ElevenLabs charges $5/month for basic voice cloning with usage caps. Chatterbox TTS is free, runs locally, and beat ElevenLabs in blind listening tests with 63.8% of listeners preferring its output.
Here’s how to set it up on your own hardware in about 15 minutes.
What You Get
Chatterbox is a family of three open-source TTS models from Resemble AI, all MIT licensed:
| Model | Parameters | Languages | Best For |
|---|---|---|---|
| Chatterbox-Turbo | 350M | English | Low-latency, real-time use |
| Chatterbox-Multilingual | 500M | 23 languages | Global applications |
| Chatterbox (original) | 500M | English | Fine-grained emotion control |
All three support zero-shot voice cloning from a single 10-second audio clip. No model training required.
The 23 supported languages include Arabic, Danish, German, Spanish, French, Japanese, Korean, Mandarin Chinese, Portuguese, Russian, Turkish, and more.
What You Need
Minimum:
- 8GB RAM
- 10GB disk space
- Docker installed
Recommended:
- NVIDIA GPU with 8GB+ VRAM (RTX 3060 Ti or better)
- 16GB RAM
Chatterbox-Turbo’s optimized 350M parameter architecture runs reasonably on consumer GPUs. The original model needs 8-16GB VRAM for comfortable use.
CPU-only mode works but expect significantly slower generation times.
Quick Setup With Docker
The Chatterbox TTS Server project provides a web UI and API with Docker support for NVIDIA CUDA, AMD ROCm, and CPU-only operation.
NVIDIA GPU (CUDA 12.1)
git clone https://github.com/devnen/Chatterbox-TTS-Server.git
cd Chatterbox-TTS-Server
docker compose up -d
AMD GPU (ROCm)
docker compose -f docker-compose-rocm.yml up -d
CPU Only
docker compose -f docker-compose-cpu.yml up -d
Newer NVIDIA GPUs (RTX 5090/Blackwell)
docker compose -f docker-compose-cu128.yml up -d
Access the web UI at http://localhost:8004.
Using the Web Interface
The server includes a full-featured web UI:
- Select a model - Switch between Turbo, Multilingual, or Original via the dropdown
- Add reference audio - Upload a 10+ second WAV clip of the voice you want to clone
- Enter text - Type what you want the cloned voice to say
- Adjust parameters - Temperature, exaggeration, CFG weight control output variation
- Generate - Click and wait a few seconds
The interface includes a waveform player for previewing output before downloading.
Voice Cloning Tips
For best results with your reference audio:
Do:
- Use clean recordings with minimal background noise
- Include natural speech patterns (not monotone reading)
- Match the language of your reference to your output language
- Aim for 10-30 seconds of clear speech
Don’t:
- Use compressed audio (low bitrate MP3s)

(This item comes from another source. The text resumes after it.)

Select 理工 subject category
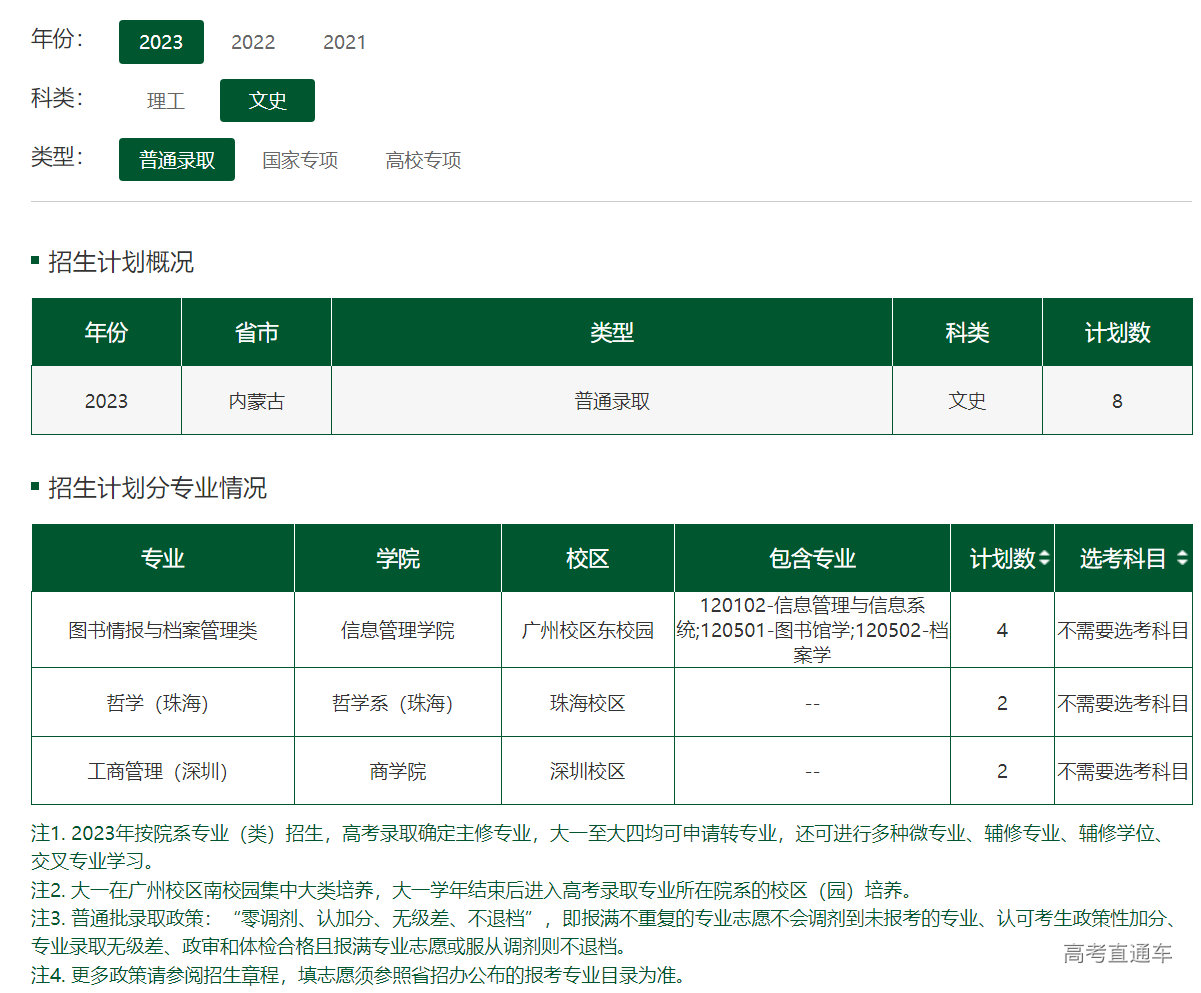This screenshot has width=1201, height=993. [166, 101]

- Mix multiple speakers in the reference
- Include music or sound effects
Cross-language voice cloning works - you can provide an English reference and generate Japanese speech - but accent transfer is more reliable when languages match.
API Access
The server exposes an API at /tts for programmatic access. Interactive documentation lives at http://localhost:8004/docs.
Basic curl example:
curl -X POST "http://localhost:8004/tts" \
-F "text=Hello from my local voice clone" \
-F "reference_audio=@my_voice_clip.wav" \
--output output.wav
The API accepts parameters for voice selection, chunking, generation settings, and output format.
Alternative: Minimal Python Setup
If you don’t need the web UI, install Chatterbox directly:
pip install chatterbox-tts
Basic usage:
from chatterbox import ChatterboxTurbo
import torchaudio
model = ChatterboxTurbo.from_pretrained(device="cuda")
text = "This is my cloned voice speaking."
wav = model.generate(text, audio_prompt_path="reference.wav")
torchaudio.save("output.wav", wav.cpu(), model.sr)
Add natural expressions with paralinguistic tags:
text = "I can't believe it worked [chuckle] this is amazing!"
Privacy Note
All audio generated by Chatterbox includes PerTh watermarks - imperceptible audio fingerprints for authenticity verification. This is baked into the model for responsible deployment.
Your audio data stays on your hardware. No cloud processing, no uploads, no usage tracking.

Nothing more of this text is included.